**Aufgabe a**
Wiederhole alle Zeilen der Liste weiter unten, ohne etwas daran zu ändern.

Reine Wollust?

Michel Onfrays Theorie der Autoerotik mangelt es an Stringenz

Von Martin A. HainzRSS-Newsfeed neuer Artikel von Martin A. Hainz

Besprochene Bücher / Literaturhinweise

Selbstliebe und Egozentrik sind längst Themen der Philosophie - vor mittlerweile 150 Jahren starb Max Stirner, Verfasser des geradezu berüchtigten Bands "Der Einzige und sein Eigentum", der sich bereits ausgiebig mit dem Thema Egoismus beschäftigte. Über eine Hürde hinweg kamen seitdem indes die wenigsten Versuche: Wen liebt das Selbst? Hier ist plötzlich ein akkusatives Ich, ein Mich - eine Figuration des Anderen also, das nicht zu lieben wie sich selbst die unchristliche Maxime aller Egozentrik sein muss.

Michel Onfray formuliert eine Theorie der Autoerotik, die genau diese Verlegenheit frontal angeht, was bedeuten müsste, der Unergründlichkeit des Selbst sich zu ergeben, sich als Rezeptor der eigenen Schönheit zu entwickeln, das heißt sich als den Inbegriff des Anderen zu sehen zu lernen, das zugleich durch diesen Rezeptor erst fassbar wird. Ein zweifach Liebenswertes also ist das Ich, als Subjekt und als Objekt, das sich dem Subjekt verdankt. Dieses Ich hat nichts vom bedürftigen, diese Bedürftigkeit kompensierenden Eros, der bei Platon darum als hässlicher Gott imaginiert wird, weil es ihn zum Schönen als dem, was er nicht hat, zieht. Onfray will programmatisch mit dieser Logik, "die [...] Begehren und Mangel in eins setzt", "Schluß [...] machen".

Das Problem dieses Frontalangriffs wider alle Nicht-Egozentrik ist allerdings die Frontalstellung selbst - der Kopf dient hier vor allem zum Stirn-Bieten. Seiner These nämlich geht Onfray in einer Art von Manifest nach, einer Tirade wider die unter anderem "talmudischen und dekonstruktiven Hanswurstiaden"; das ist eine Brandrede, der es an Stringenz mangelt, wo die Spannung sich als konstitutiv erweist, welche die Transzendenz kennzeichnet.

**Aufgabe b**
Gib aus der Besprechung den Abschnitt von „Von Martin A. HainzRSS-Newsfeed“ bis „Egozentrik sein muss.“ wieder und tausche dabei „Egoismus“ gegen „Eigennutz“ aus.

**Übungsdaten**
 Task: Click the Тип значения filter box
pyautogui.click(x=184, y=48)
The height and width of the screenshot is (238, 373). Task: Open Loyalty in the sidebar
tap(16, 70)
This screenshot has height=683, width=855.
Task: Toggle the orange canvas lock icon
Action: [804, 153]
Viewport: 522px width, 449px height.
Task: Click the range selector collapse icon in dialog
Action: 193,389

**Erwartete Antwort a**
 Task: Click the Тип значения filter box
pyautogui.click(x=184, y=48)
The height and width of the screenshot is (238, 373). Task: Open Loyalty in the sidebar
tap(16, 70)
This screenshot has height=683, width=855.
Task: Toggle the orange canvas lock icon
Action: [804, 153]
Viewport: 522px width, 449px height.
Task: Click the range selector collapse icon in dialog
Action: 193,389

**Erwartete Antwort b**
Von Martin A. HainzRSS-Newsfeed neuer Artikel von Martin A. Hainz

Besprochene Bücher / Literaturhinweise

Selbstliebe und Egozentrik sind längst Themen der Philosophie - vor mittlerweile 150 Jahren starb Max Stirner, Verfasser des geradezu berüchtigten Bands "Der Einzige und sein Eigentum", der sich bereits ausgiebig mit dem Thema Eigennutz beschäftigte. Über eine Hürde hinweg kamen seitdem indes die wenigsten Versuche: Wen liebt das Selbst? Hier ist plötzlich ein akkusatives Ich, ein Mich - eine Figuration des Anderen also, das nicht zu lieben wie sich selbst die unchristliche Maxime aller Egozentrik sein muss.